Nothing but the lines from the one containing "[Translation missing: en.social.share Pinterest]" through the one containing "[Open mobile menu] (36, 28)", both included, should be given again, each exactly as written below.

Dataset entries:
★ ★ ★ ★ ★

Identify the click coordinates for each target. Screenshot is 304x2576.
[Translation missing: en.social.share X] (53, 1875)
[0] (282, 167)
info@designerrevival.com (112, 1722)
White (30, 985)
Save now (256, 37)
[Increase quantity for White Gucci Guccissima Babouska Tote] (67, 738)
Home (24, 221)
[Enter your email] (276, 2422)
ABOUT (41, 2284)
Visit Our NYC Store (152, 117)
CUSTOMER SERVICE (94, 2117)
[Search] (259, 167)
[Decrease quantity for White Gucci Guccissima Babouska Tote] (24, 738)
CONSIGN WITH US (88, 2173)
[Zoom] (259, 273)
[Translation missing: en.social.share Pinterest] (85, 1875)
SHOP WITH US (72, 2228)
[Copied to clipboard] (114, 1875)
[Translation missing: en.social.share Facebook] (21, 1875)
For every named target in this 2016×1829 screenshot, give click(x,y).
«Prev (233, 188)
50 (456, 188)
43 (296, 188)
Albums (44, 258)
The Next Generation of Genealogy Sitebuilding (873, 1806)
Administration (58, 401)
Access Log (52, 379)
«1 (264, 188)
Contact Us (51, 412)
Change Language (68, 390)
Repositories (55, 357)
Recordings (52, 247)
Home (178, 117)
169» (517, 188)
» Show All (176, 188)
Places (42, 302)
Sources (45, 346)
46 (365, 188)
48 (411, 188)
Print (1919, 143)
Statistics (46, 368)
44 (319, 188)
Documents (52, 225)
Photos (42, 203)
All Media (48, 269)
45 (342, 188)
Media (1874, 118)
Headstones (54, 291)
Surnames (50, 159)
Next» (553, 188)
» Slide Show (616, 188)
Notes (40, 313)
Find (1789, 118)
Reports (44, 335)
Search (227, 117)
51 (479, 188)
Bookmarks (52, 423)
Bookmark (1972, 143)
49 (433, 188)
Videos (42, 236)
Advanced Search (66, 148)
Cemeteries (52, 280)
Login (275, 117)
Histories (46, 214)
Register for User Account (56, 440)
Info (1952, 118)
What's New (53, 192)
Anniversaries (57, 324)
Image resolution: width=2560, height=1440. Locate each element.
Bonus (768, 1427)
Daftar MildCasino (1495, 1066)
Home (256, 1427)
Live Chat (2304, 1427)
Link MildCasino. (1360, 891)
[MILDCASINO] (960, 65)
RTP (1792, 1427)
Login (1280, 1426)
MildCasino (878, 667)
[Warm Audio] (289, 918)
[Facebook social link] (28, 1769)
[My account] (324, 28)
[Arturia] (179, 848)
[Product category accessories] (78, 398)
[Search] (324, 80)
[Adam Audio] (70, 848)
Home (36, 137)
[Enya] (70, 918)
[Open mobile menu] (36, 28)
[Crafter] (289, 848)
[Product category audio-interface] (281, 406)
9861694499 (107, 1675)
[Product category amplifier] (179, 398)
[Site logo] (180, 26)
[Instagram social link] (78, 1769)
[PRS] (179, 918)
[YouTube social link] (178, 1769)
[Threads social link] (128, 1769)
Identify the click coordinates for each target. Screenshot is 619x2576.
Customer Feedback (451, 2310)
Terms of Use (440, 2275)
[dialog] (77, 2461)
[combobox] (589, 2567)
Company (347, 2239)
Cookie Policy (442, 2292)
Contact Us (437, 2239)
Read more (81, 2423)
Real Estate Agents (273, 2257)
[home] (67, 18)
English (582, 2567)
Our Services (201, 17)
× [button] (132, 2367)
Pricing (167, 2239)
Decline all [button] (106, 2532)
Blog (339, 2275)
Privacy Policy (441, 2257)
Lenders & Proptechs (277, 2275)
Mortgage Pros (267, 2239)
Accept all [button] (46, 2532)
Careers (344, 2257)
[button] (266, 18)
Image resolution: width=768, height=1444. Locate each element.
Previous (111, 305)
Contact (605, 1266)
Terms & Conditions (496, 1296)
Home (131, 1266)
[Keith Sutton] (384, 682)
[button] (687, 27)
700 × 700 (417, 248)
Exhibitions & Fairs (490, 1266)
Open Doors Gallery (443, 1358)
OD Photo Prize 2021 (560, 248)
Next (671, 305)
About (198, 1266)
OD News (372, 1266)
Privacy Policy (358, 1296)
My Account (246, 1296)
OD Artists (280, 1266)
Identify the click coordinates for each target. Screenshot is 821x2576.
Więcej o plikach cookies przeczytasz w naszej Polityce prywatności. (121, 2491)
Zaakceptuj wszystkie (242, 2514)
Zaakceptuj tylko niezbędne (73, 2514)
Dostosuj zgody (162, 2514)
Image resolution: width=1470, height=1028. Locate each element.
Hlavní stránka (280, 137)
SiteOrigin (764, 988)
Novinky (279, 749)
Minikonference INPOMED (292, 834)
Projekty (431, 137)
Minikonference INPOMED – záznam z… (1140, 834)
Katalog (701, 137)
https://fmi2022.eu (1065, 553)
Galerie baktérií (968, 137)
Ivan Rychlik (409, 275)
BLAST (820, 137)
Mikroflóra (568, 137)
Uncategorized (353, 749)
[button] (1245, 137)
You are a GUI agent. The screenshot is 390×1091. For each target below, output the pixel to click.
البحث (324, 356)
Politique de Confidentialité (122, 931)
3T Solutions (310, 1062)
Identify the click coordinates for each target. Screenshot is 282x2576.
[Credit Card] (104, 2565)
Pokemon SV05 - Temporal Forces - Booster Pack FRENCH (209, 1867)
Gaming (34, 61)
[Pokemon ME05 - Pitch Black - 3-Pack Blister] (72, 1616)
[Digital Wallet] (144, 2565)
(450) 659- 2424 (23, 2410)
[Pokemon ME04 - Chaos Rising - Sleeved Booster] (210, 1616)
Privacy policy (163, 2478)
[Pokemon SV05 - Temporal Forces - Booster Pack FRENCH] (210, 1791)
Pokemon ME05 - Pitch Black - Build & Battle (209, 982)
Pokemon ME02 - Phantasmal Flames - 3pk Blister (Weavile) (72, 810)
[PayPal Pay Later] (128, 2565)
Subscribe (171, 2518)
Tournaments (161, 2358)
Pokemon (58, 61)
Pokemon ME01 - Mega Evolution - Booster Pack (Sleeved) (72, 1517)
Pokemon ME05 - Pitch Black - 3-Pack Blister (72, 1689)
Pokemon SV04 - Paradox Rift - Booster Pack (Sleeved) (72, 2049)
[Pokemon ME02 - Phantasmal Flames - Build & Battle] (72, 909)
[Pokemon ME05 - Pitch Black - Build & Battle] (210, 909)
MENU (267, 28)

★ ★ ★ ★ ★

» **TASK RESPONSE**:
[Translation missing: en.social.share Pinterest] (85, 1875)
SHOP WITH US (72, 2228)
[Copied to clipboard] (114, 1875)
[Translation missing: en.social.share Facebook] (21, 1875)
For every named target in this 2016×1829 screenshot, give click(x,y).
«Prev (233, 188)
50 (456, 188)
43 (296, 188)
Albums (44, 258)
The Next Generation of Genealogy Sitebuilding (873, 1806)
Administration (58, 401)
Access Log (52, 379)
«1 (264, 188)
Contact Us (51, 412)
Change Language (68, 390)
Repositories (55, 357)
Recordings (52, 247)
Home (178, 117)
169» (517, 188)
» Show All (176, 188)
Places (42, 302)
Sources (45, 346)
46 (365, 188)
48 (411, 188)
Print (1919, 143)
Statistics (46, 368)
44 (319, 188)
Documents (52, 225)
Photos (42, 203)
All Media (48, 269)
45 (342, 188)
Media (1874, 118)
Headstones (54, 291)
Surnames (50, 159)
Next» (553, 188)
» Slide Show (616, 188)
Notes (40, 313)
Find (1789, 118)
Reports (44, 335)
Search (227, 117)
51 (479, 188)
Bookmarks (52, 423)
Bookmark (1972, 143)
49 (433, 188)
Videos (42, 236)
Advanced Search (66, 148)
Cemeteries (52, 280)
Login (275, 117)
Histories (46, 214)
Register for User Account (56, 440)
Info (1952, 118)
What's New (53, 192)
Anniversaries (57, 324)
Image resolution: width=2560, height=1440. Locate each element.
Bonus (768, 1427)
Daftar MildCasino (1495, 1066)
Home (256, 1427)
Live Chat (2304, 1427)
Link MildCasino. (1360, 891)
[MILDCASINO] (960, 65)
RTP (1792, 1427)
Login (1280, 1426)
MildCasino (878, 667)
[Warm Audio] (289, 918)
[Facebook social link] (28, 1769)
[My account] (324, 28)
[Arturia] (179, 848)
[Product category accessories] (78, 398)
[Search] (324, 80)
[Adam Audio] (70, 848)
Home (36, 137)
[Enya] (70, 918)
[Open mobile menu] (36, 28)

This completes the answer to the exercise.